🤖 AI Summary
Intel is rumored to be developing a high-end APU codenamed Nova Lake‑AX aimed squarely at the “big APU” market for running large local LLMs, positioning it as a direct competitor to AMD’s Strix Halo. Leaks describe a chiplet design with a 28‑core CPU (8P + 16E + 4LP) and a huge integrated GPU based on the unreleased Xe3P architecture with 384 EUs (≈6,144 FP32 lanes). Critically for inference workloads, Nova Lake‑AX is said to use a 256‑bit memory bus paired with LPDDR5X at up to 9,600–10,667 MT/s, yielding a theoretical peak bandwidth around ~341 GB/s versus Strix Halo’s 256 GB/s (LPDDR5X‑8000). The project’s timeline and even its launch remain uncertain.

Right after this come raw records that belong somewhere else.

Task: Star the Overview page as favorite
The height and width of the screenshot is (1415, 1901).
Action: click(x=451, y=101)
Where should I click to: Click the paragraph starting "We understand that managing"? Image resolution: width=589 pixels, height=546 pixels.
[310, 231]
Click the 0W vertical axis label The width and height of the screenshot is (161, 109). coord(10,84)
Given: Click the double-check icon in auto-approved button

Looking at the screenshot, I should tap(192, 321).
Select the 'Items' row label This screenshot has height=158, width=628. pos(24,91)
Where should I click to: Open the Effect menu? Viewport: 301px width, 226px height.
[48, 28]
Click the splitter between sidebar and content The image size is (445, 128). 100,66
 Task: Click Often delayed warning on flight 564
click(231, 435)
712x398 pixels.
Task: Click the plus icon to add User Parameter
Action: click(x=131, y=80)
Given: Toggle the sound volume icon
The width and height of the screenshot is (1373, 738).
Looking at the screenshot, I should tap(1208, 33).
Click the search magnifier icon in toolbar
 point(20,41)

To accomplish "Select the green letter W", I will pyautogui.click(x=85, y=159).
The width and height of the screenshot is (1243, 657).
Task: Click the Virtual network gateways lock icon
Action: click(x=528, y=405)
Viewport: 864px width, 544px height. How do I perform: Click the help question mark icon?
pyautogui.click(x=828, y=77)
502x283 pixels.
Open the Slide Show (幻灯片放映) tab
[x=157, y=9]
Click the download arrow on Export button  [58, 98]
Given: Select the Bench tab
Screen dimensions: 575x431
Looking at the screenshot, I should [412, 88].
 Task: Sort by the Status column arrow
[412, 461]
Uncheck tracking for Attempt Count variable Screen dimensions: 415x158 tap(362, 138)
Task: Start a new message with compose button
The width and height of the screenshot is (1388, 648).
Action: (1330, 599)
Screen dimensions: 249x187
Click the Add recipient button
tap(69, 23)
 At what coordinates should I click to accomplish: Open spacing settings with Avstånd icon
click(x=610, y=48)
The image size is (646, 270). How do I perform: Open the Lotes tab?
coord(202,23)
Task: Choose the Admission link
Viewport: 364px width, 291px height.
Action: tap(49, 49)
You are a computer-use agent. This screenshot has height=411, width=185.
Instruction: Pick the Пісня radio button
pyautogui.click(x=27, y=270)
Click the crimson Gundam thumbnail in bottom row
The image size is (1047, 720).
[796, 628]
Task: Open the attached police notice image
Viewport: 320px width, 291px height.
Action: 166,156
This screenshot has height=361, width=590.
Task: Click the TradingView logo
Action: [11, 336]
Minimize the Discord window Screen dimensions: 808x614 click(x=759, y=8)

For local LLM users, the implications are clear: on‑paper Nova Lake‑AX promises materially more raw compute and a 33% memory‑bandwidth edge over Strix Halo, which could speed prompt processing and token generation in single‑socket systems. But timing and ecosystem matter — Intel would need efficient Xe3 software and drivers to realize those gains, while AMD’s ROCm and the imminent Medusa Halo (rumored 384‑bit bus + LPDDR6 with 480–690 GB/s) could negate the advantage. Nova Lake‑AX is exciting on paper, but real‑world performance will hinge on silicon delivery, drivers, and how AMD’s next gen responds.